Down to the last line, print the data that follows exactly, without its pictures.

(Screenshot grounding data)
────────────────────────────────────────
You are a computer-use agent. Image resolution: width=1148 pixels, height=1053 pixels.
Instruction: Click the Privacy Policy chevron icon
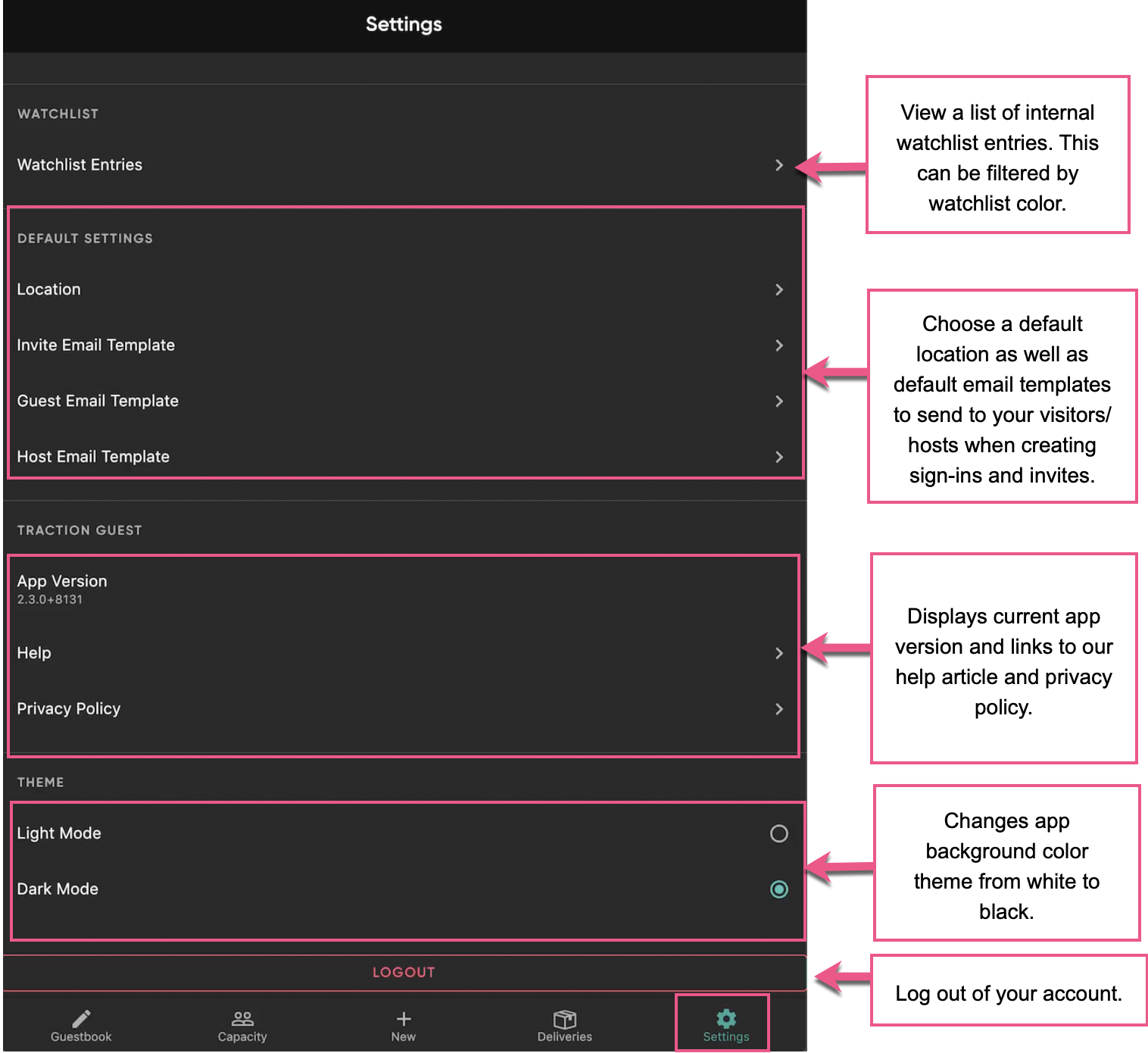click(779, 709)
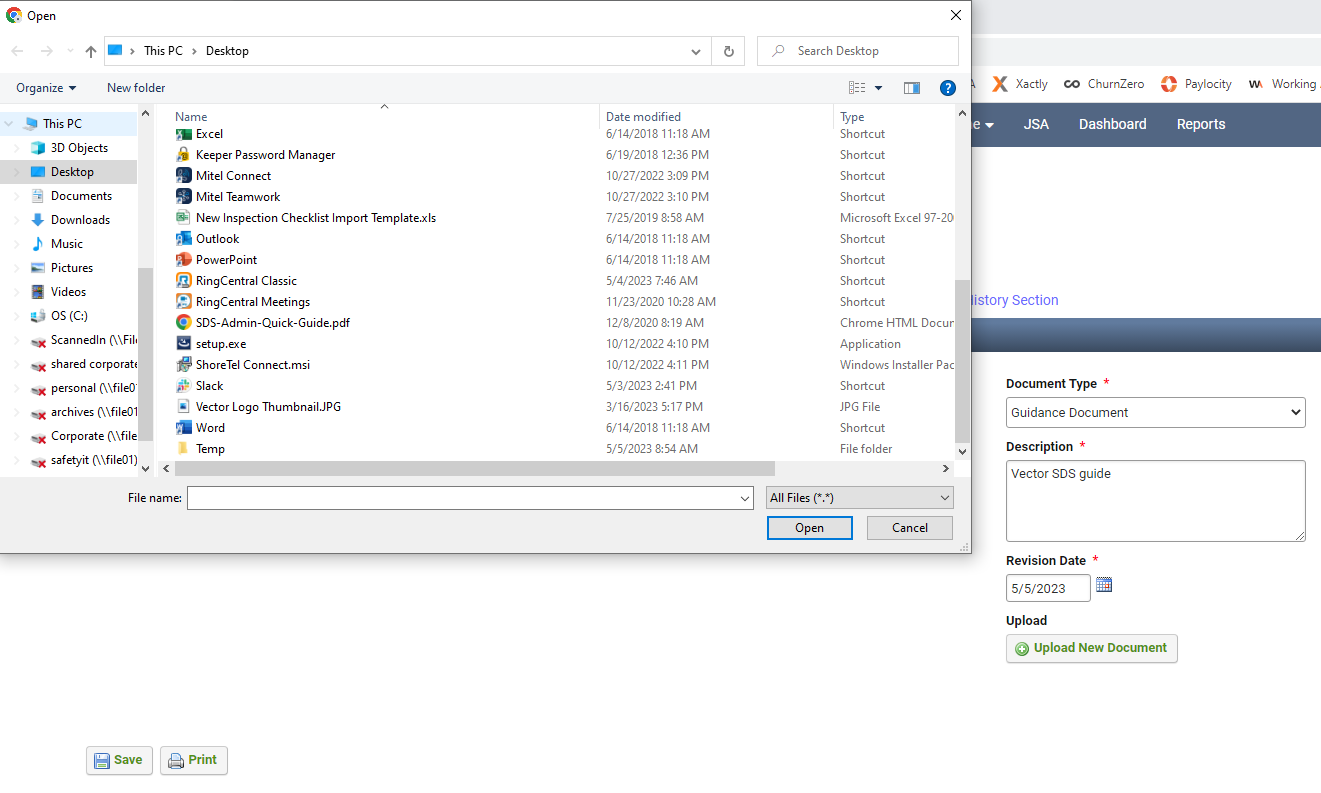Open the file dialog help icon
The image size is (1321, 793).
pyautogui.click(x=948, y=88)
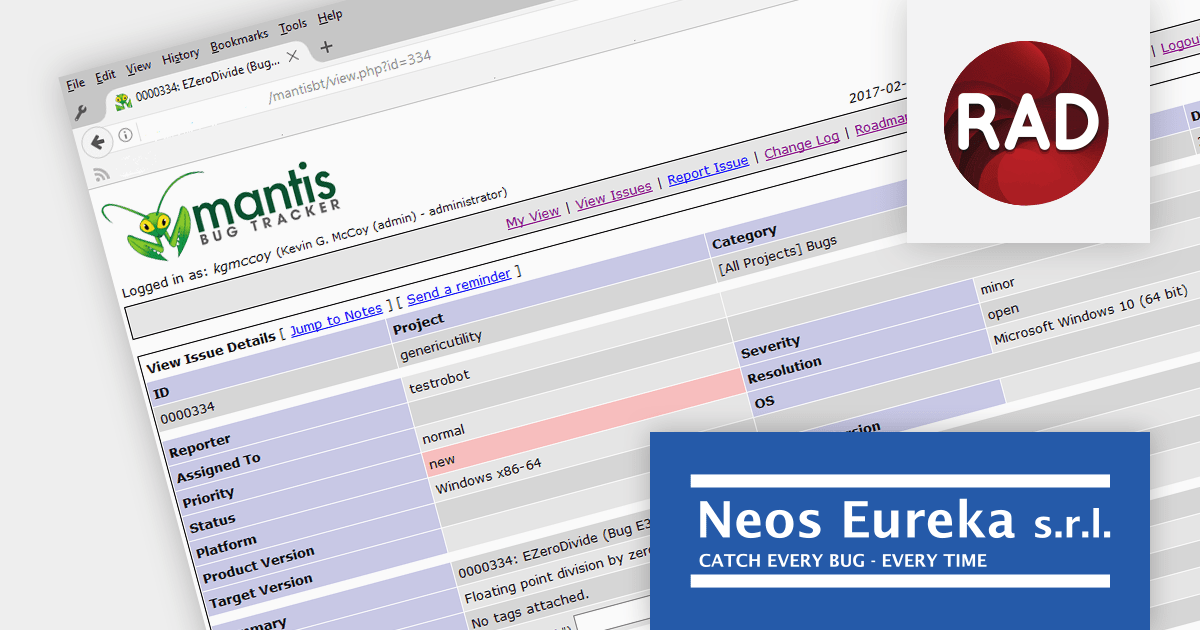Click the wrench icon left of the tab

click(81, 113)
────────────────────────────────────────
• Answer box:
You are a computer-use agent. Image resolution: width=1148 pixels, height=1053 pixels.
Instruction: Click the Privacy Policy chevron icon
click(779, 709)
Open the file dialog help icon
The image size is (1321, 793).
pyautogui.click(x=948, y=88)
Click the wrench icon left of the tab

click(81, 113)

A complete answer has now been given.